Yüyan, who has Siberian ancestors, told KNKX he was born and raised away from his community. Yüyan’s interest in reconnecting with his heritage led him to take up Indigenous kayak building, using driftwood frames covered with marine mammal skins or bark. His grandmother’s stories about paddling with her dad to catch giant fish fueled his curiosity.
Finding a way home
Yüyan went to Alaska to learn more about kayak building with the Iñupiat people there. That planted the seed for the first chapter of the book. He said his time there, and being embraced by all the Indigenous cultures featured in the book, was like “finding my way home.”
“I try my best to just listen and learn and try to absorb and be a part of that community. And for me, it fills this place in my psyche and my soul that I really have needed, and it's made me grow in wonderful ways,” he said.
Photography was a natural next step for Yüyan. He said it was “a way to reach out and talk about culture to people in a way that was very real and authentic. And I started to go down that road.”
He said taking photographs is an important way to capture a feeling.
“It needs to grab you and seize you, in a way, by the heart,” he said. “It's really important that people feel something.”
“I'm not ever trying to beat people over the head with, like, ‘Feel this way or think this way.’ But people can't help but look at some of these beautiful landscapes and the people living with them and get the deeper message, which is that humans and the landscape belong together,” he said.
The first chapter depicts how the Iñupiat — faced with international regulations that would have shut down their traditional subsistence hunt of bowhead whales — managed to instead take management into their own hands and triple the bowhead whale population in just 30 years.
Staying put and taking care
That story sparked his curiosity about traditional ecological knowledge and his drive to document how it is playing out in other Indigenous communities around the world. He said what he found was a revelation.

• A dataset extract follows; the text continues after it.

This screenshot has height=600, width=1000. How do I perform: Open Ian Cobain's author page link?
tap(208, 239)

“Most of the world's most beautiful places actually have people living in them, and it wasn't in spite of the people living in them; it was because of the people living in them,” he said.
The driving question in the book asks "why are Indigenous communities so often so good at conservation?”

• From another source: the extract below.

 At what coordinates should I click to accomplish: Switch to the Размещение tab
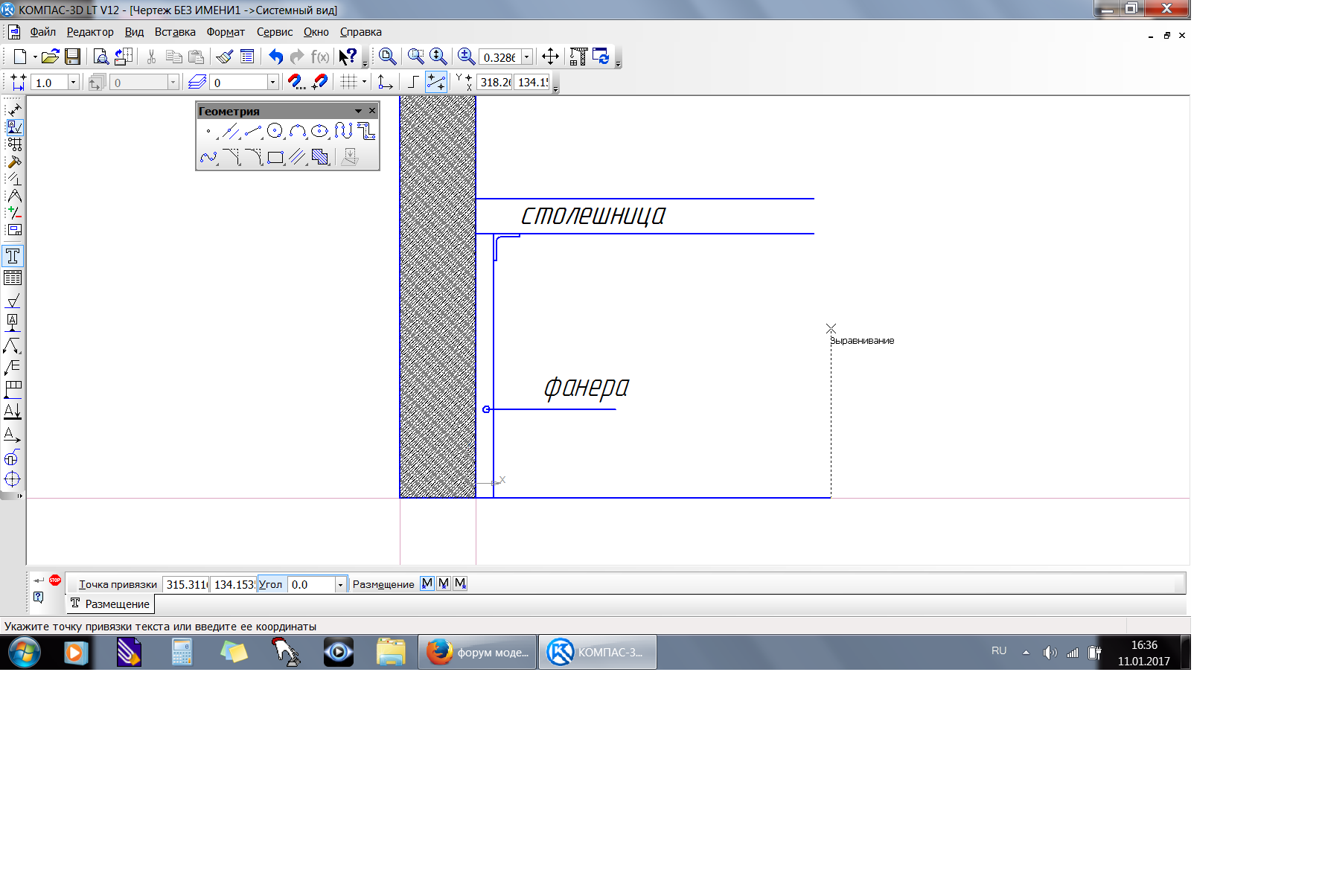click(110, 604)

Yüyan said there is an important through line.
“All of these communities have one thing: They have place-based knowledge, and they have a place-based love,” he said. “They have all of these systems that have evolved over thousands of years, being in a single place that is home. So they take care of it in a way that means they're home. They're not migratory. They're not leaving to other places when the going gets hard, or whatever. This is their home, and they're taking care of it.”
The book
Kiliii Yüyan will present his new book at a panel discussion 3 p.m. on Saturday at Village Books in Bellingham.
He will also be featured on Thursday as part of the BeWild series at The Mountaineers in Seattle.
The book is published by the nonprofit Braided River imprint of Mountaineers Books.